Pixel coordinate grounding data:
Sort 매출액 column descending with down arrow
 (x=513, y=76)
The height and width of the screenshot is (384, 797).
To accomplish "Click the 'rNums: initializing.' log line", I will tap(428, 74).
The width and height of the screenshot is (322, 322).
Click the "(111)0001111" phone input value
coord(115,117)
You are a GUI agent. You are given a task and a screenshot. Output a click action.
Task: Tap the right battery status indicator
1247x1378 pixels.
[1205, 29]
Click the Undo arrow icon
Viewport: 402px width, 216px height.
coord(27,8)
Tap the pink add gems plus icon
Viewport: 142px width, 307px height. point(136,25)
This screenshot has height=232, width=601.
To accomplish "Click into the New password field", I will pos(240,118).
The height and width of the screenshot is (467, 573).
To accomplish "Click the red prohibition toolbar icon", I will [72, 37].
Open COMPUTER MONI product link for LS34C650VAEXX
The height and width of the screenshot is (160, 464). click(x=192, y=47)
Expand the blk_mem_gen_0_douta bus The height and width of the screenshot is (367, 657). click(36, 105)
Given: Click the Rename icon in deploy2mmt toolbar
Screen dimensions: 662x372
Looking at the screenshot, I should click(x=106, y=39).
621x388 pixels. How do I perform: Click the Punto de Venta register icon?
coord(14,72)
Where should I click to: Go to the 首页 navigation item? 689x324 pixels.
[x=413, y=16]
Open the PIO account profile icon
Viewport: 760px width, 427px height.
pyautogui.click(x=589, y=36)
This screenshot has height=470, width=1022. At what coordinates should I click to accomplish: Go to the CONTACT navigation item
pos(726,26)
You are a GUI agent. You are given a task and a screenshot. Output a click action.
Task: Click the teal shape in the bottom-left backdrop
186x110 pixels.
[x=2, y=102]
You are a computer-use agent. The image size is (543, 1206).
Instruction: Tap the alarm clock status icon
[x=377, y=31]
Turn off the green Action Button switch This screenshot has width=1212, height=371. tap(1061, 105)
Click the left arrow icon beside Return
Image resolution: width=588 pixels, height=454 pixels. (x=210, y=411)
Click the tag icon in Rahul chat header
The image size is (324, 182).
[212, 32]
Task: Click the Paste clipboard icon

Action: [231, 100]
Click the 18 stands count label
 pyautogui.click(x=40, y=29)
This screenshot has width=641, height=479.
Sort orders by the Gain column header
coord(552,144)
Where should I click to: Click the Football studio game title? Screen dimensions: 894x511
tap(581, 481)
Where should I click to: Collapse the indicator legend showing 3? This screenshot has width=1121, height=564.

- [Action item]:
Give back each record, exactly as it reads.

- [Response area]:
Sort 매출액 column descending with down arrow
 (x=513, y=76)
The height and width of the screenshot is (384, 797).
To accomplish "Click the 'rNums: initializing.' log line", I will tap(428, 74).
The width and height of the screenshot is (322, 322).
Click the "(111)0001111" phone input value
coord(115,117)
You are a GUI agent. You are given a task and a screenshot. Output a click action.
Task: Tap the right battery status indicator
1247x1378 pixels.
[1205, 29]
Click the Undo arrow icon
Viewport: 402px width, 216px height.
coord(27,8)
Tap the pink add gems plus icon
Viewport: 142px width, 307px height. point(136,25)
This screenshot has height=232, width=601.
To accomplish "Click into the New password field", I will pos(240,118).
The height and width of the screenshot is (467, 573).
To accomplish "Click the red prohibition toolbar icon", I will [72, 37].
Open COMPUTER MONI product link for LS34C650VAEXX
The height and width of the screenshot is (160, 464). click(x=192, y=47)
Expand the blk_mem_gen_0_douta bus The height and width of the screenshot is (367, 657). click(36, 105)
Given: Click the Rename icon in deploy2mmt toolbar
Screen dimensions: 662x372
Looking at the screenshot, I should click(x=106, y=39).
621x388 pixels. How do I perform: Click the Punto de Venta register icon?
coord(14,72)
Where should I click to: Go to the 首页 navigation item? 689x324 pixels.
[x=413, y=16]
Open the PIO account profile icon
Viewport: 760px width, 427px height.
pyautogui.click(x=589, y=36)
This screenshot has height=470, width=1022. At what coordinates should I click to accomplish: Go to the CONTACT navigation item
pos(726,26)
You are a GUI agent. You are given a task and a screenshot. Output a click action.
Task: Click the teal shape in the bottom-left backdrop
186x110 pixels.
[x=2, y=102]
You are a computer-use agent. The image size is (543, 1206).
Instruction: Tap the alarm clock status icon
[x=377, y=31]
Turn off the green Action Button switch This screenshot has width=1212, height=371. tap(1061, 105)
Click the left arrow icon beside Return
Image resolution: width=588 pixels, height=454 pixels. (x=210, y=411)
Click the tag icon in Rahul chat header
The image size is (324, 182).
[212, 32]
Task: Click the Paste clipboard icon

Action: [231, 100]
Click the 18 stands count label
 pyautogui.click(x=40, y=29)
This screenshot has width=641, height=479.
Sort orders by the Gain column header
coord(552,144)
Where should I click to: Click the Football studio game title? Screen dimensions: 894x511
tap(581, 481)
Where should I click to: Collapse the indicator legend showing 3? This screenshot has width=1121, height=564.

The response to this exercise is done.